### The problem
Nothing but the records, transcribed exactly, should appear in the answer; leave the pictures out.
##### Information provided #####
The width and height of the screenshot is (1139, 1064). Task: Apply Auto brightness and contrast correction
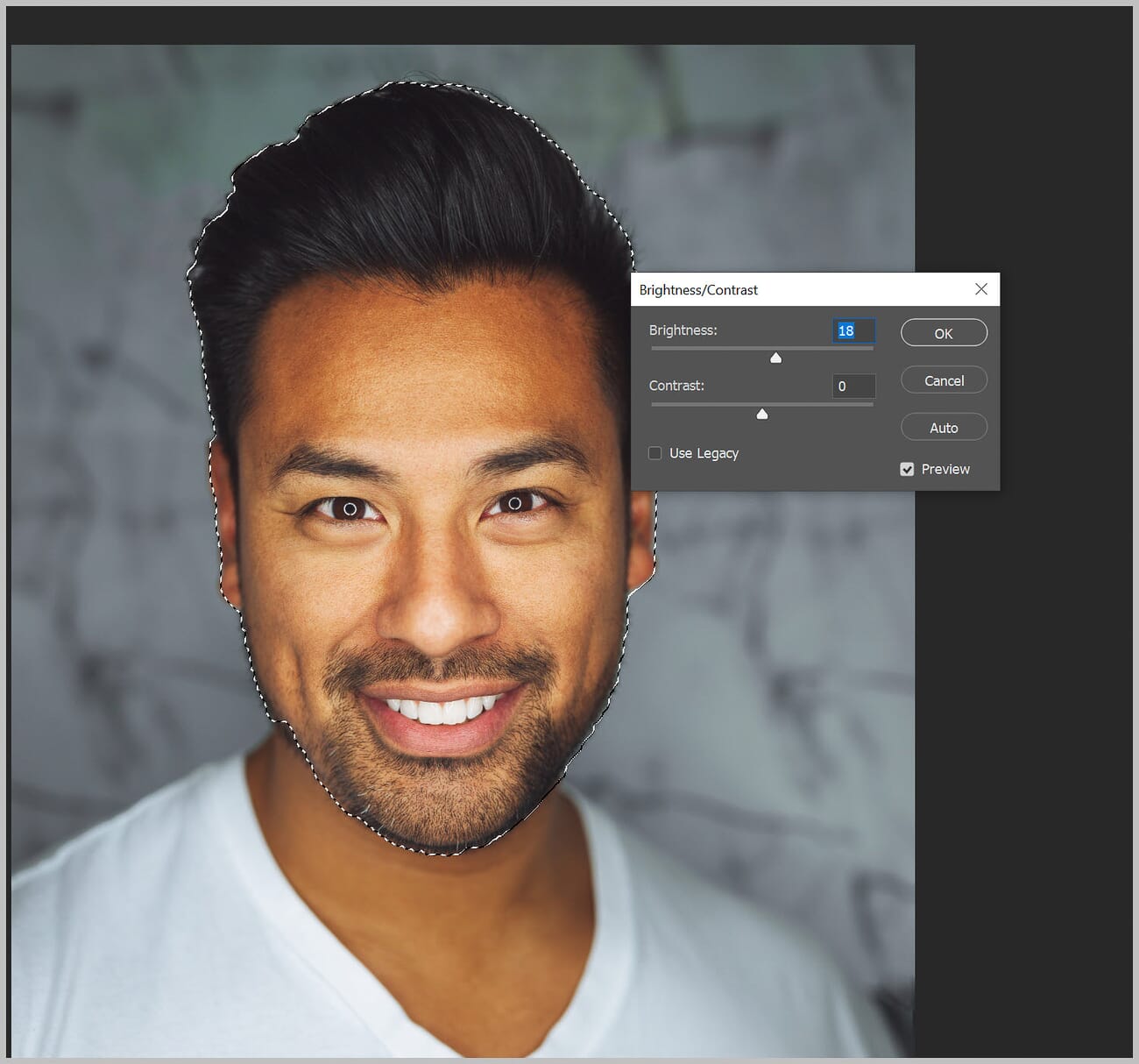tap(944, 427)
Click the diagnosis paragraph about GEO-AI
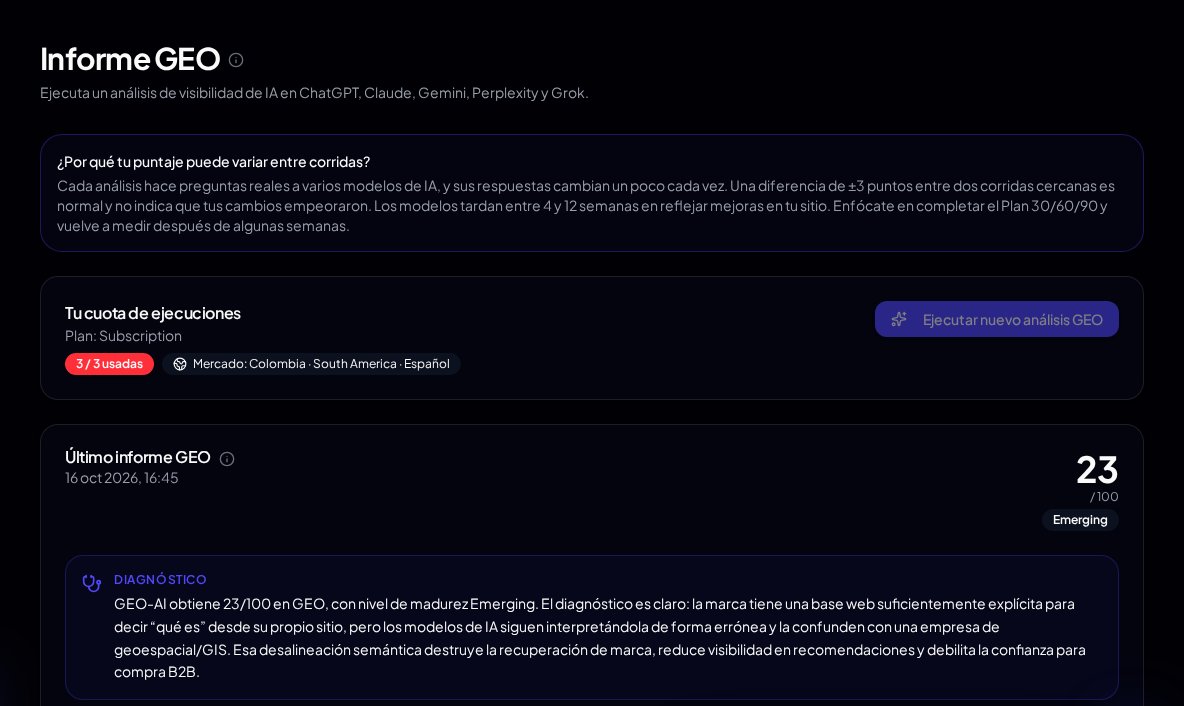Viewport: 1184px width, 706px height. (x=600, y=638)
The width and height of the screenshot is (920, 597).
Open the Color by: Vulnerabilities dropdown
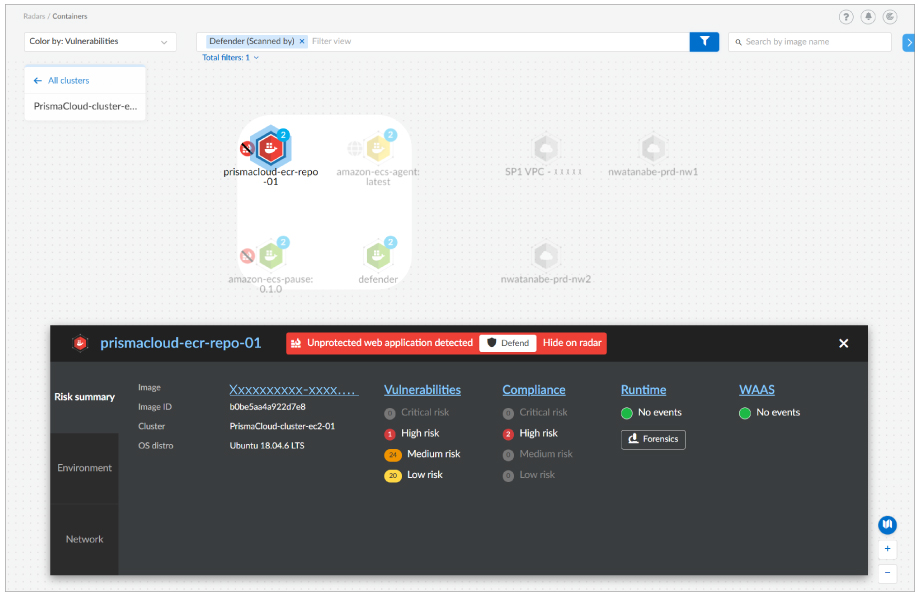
#####
### Response below
The width and height of the screenshot is (1139, 1064). Task: Apply Auto brightness and contrast correction
tap(944, 427)
Click the diagnosis paragraph about GEO-AI
Viewport: 1184px width, 706px height. (x=600, y=638)
The width and height of the screenshot is (920, 597).
Open the Color by: Vulnerabilities dropdown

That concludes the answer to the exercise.